PROBLEM:
Using the data below, transcribe exactly everything from the line that contains "You are a GUI" down to the line that contains "Screen dimensions: 1072x603". Include both of those lines and none of the pictures.

INPUT DATA:
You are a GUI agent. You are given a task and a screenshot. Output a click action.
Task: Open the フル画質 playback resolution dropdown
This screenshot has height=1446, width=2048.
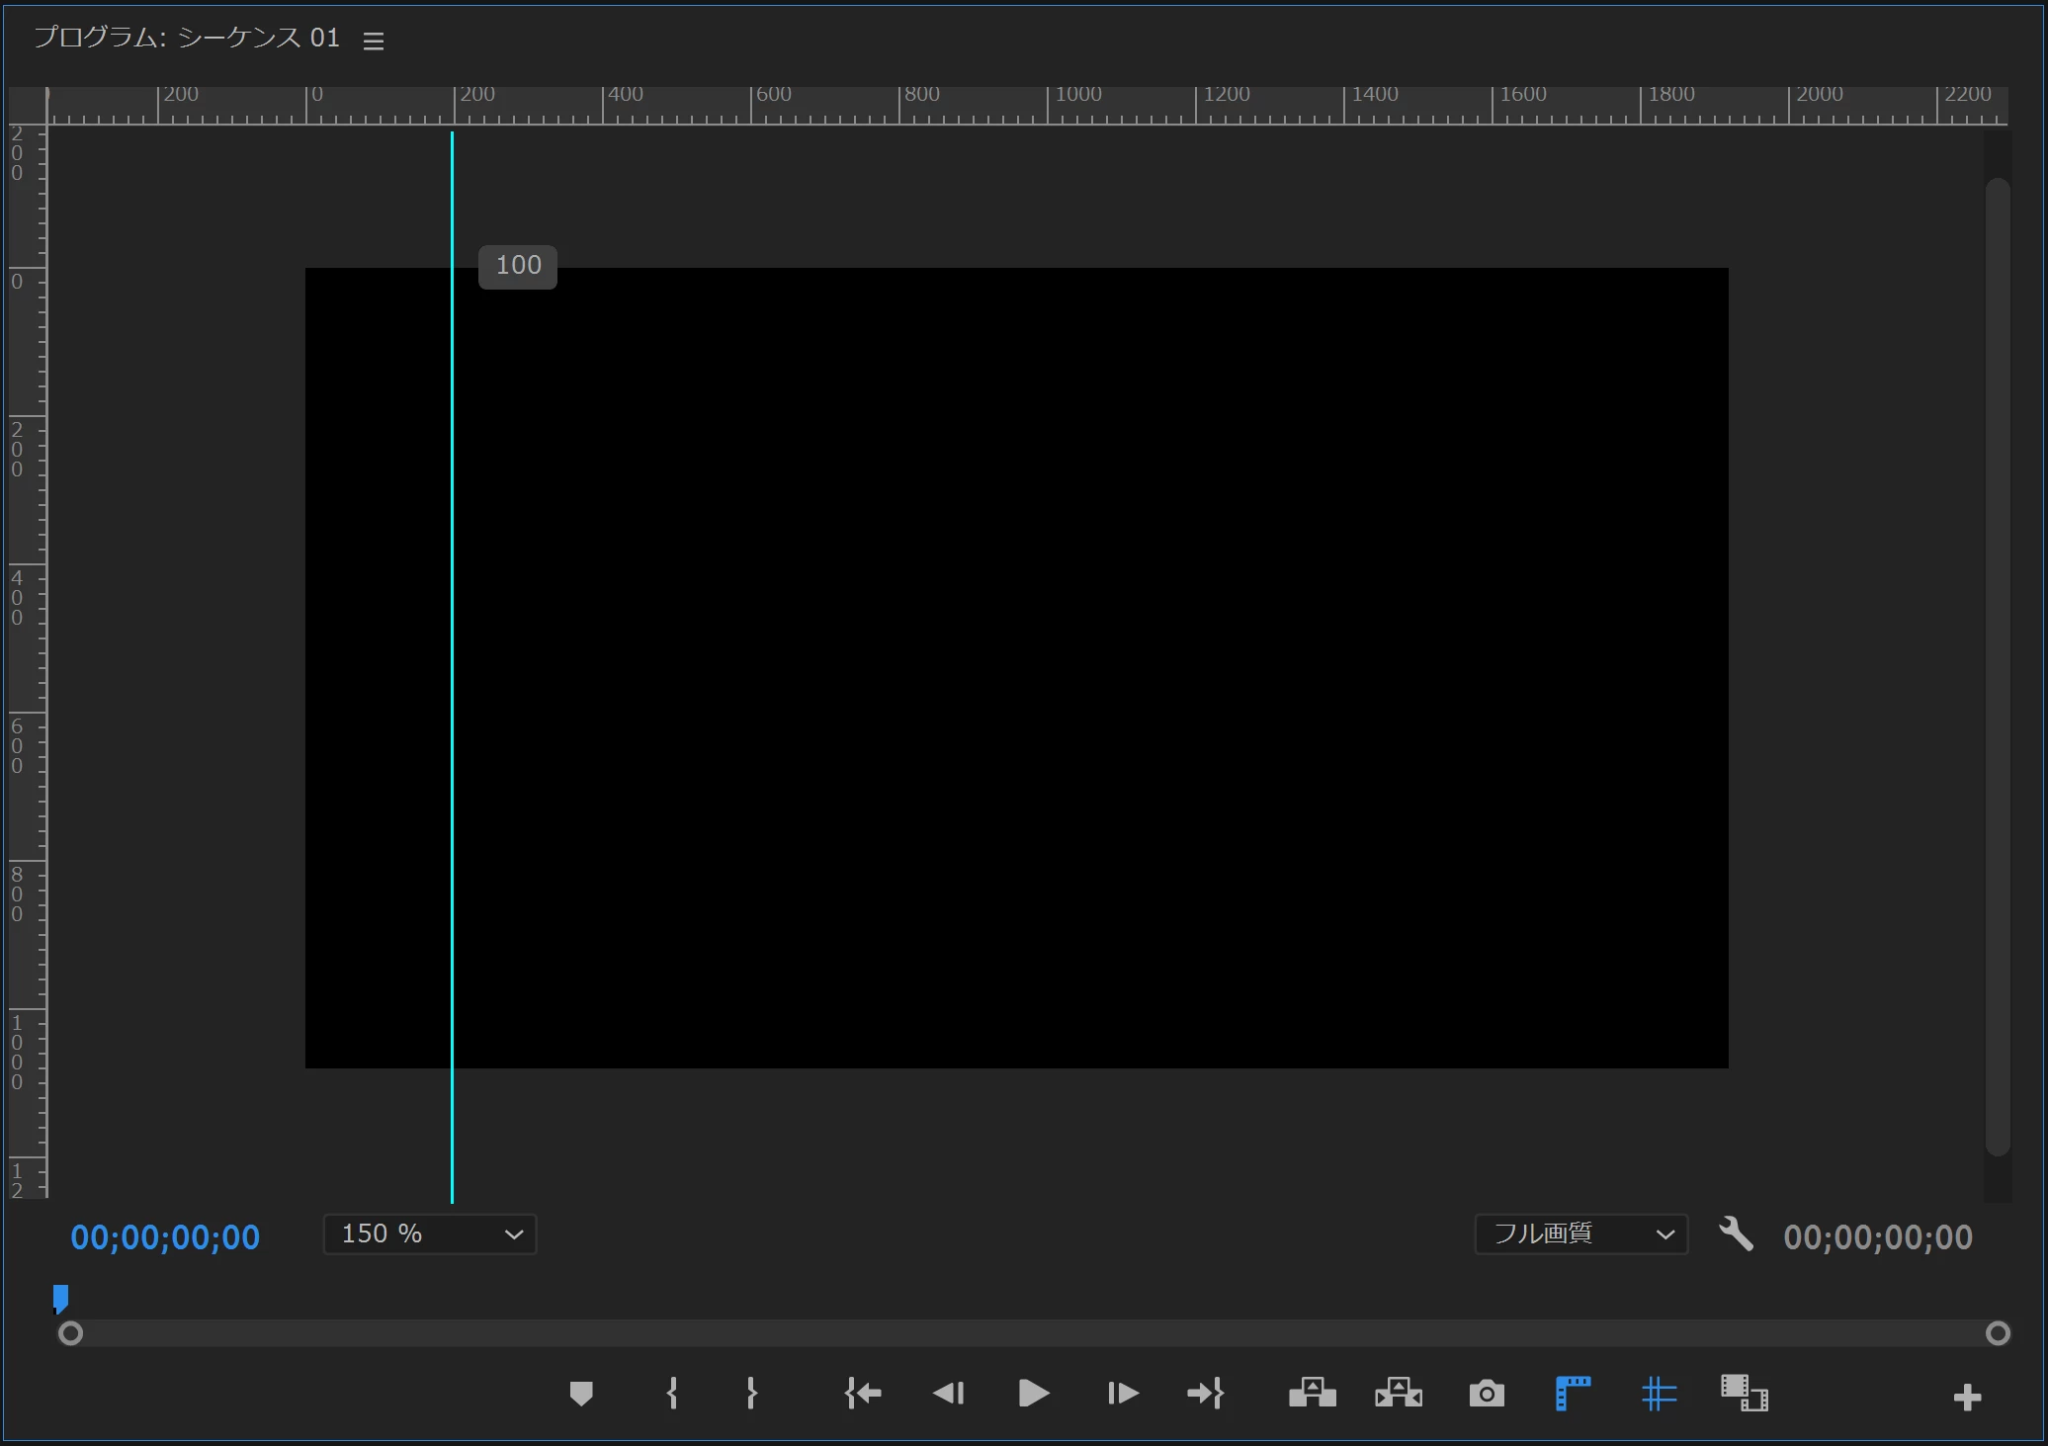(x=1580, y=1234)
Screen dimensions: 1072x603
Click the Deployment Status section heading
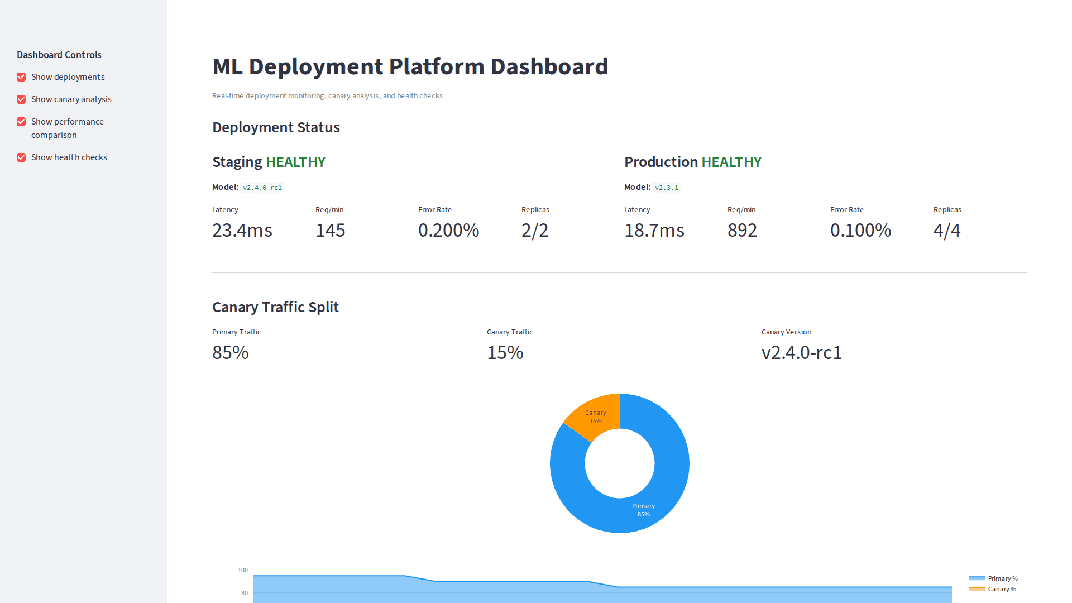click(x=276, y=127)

==

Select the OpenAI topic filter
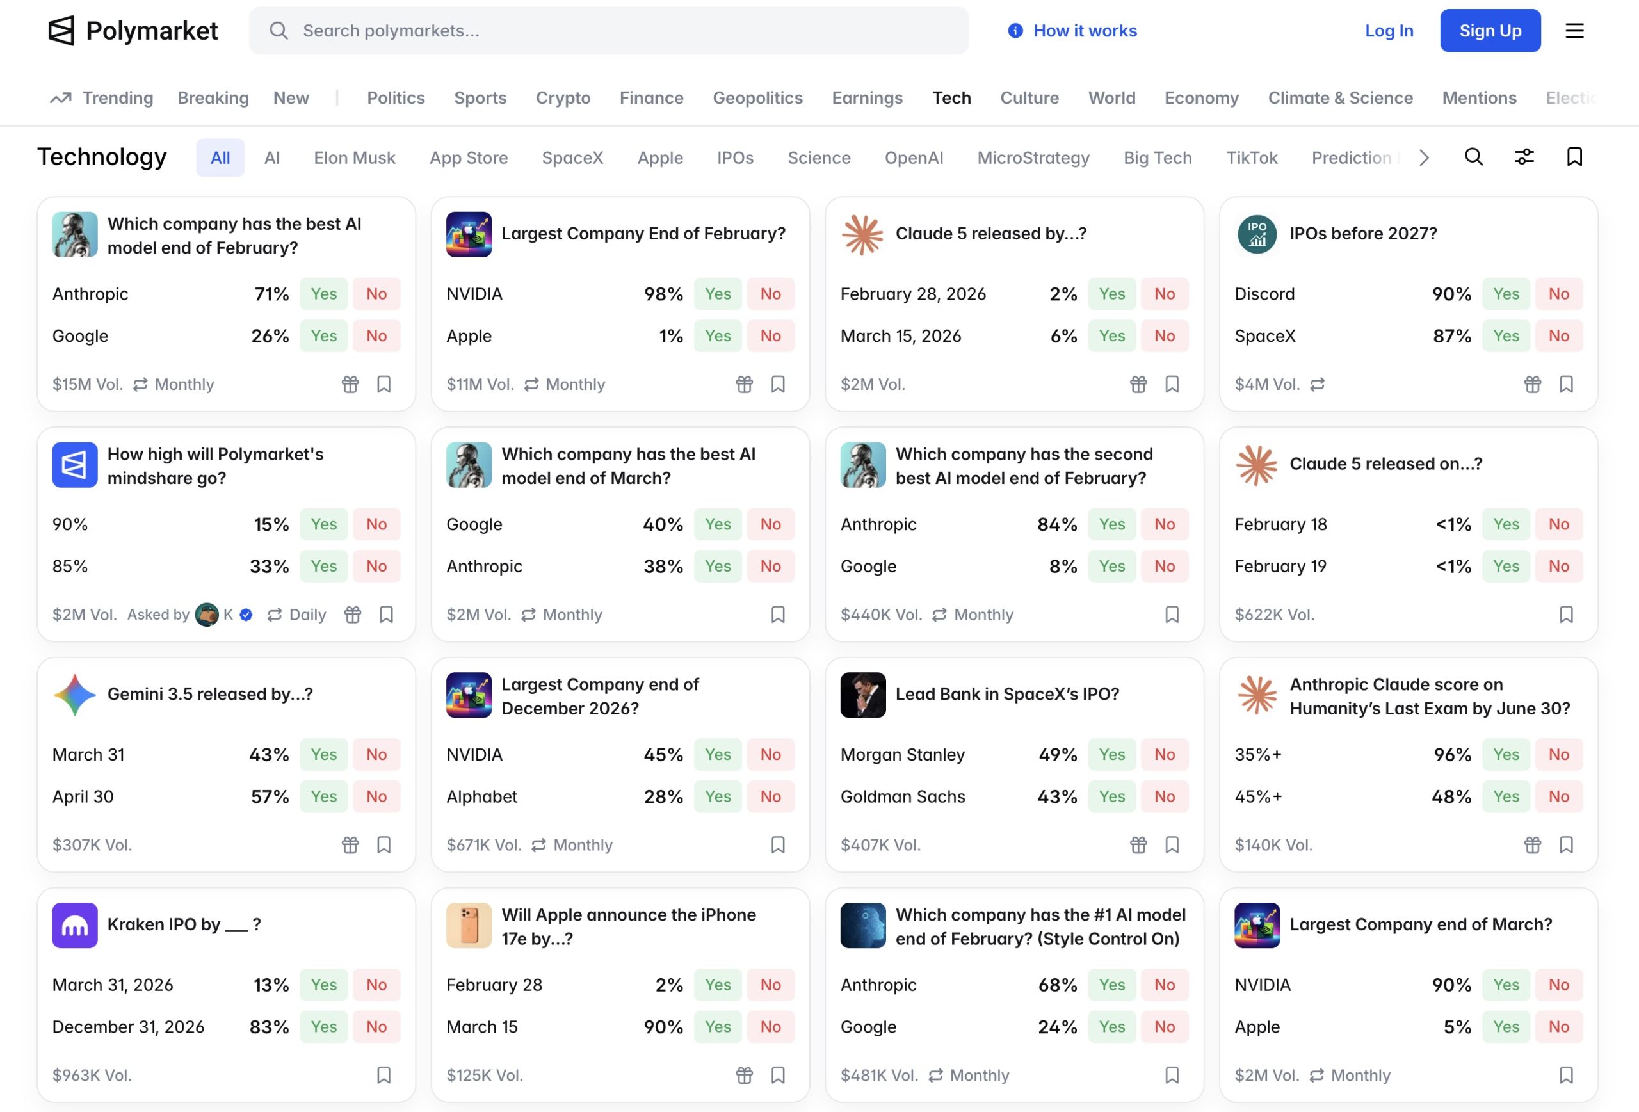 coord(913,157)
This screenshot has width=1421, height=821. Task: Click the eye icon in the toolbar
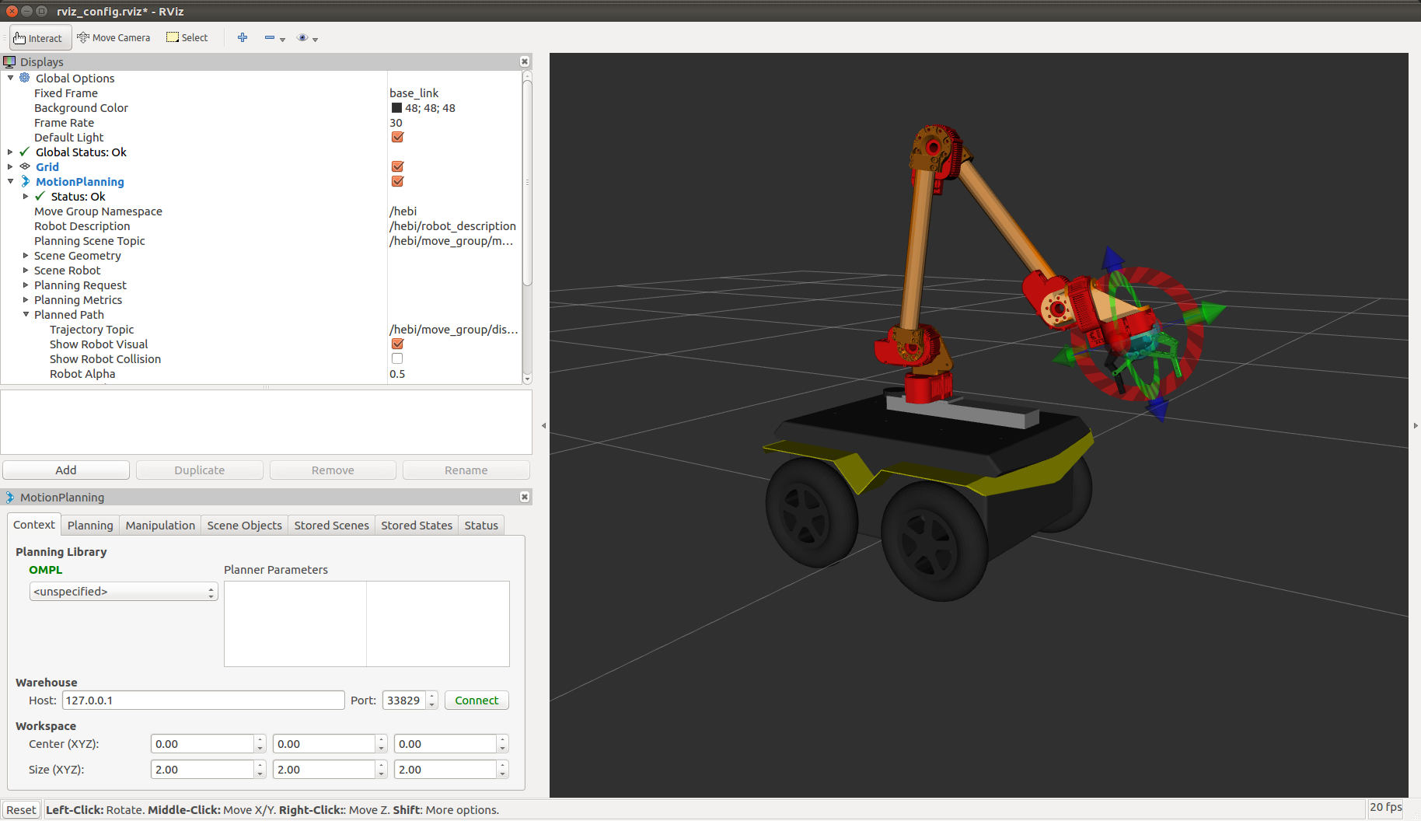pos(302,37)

ANSWER:
You are a GUI agent. You are given a task and a screenshot. Output a click action.
Task: Open the フル画質 playback resolution dropdown
This screenshot has height=1446, width=2048.
(x=1580, y=1234)
Screen dimensions: 1072x603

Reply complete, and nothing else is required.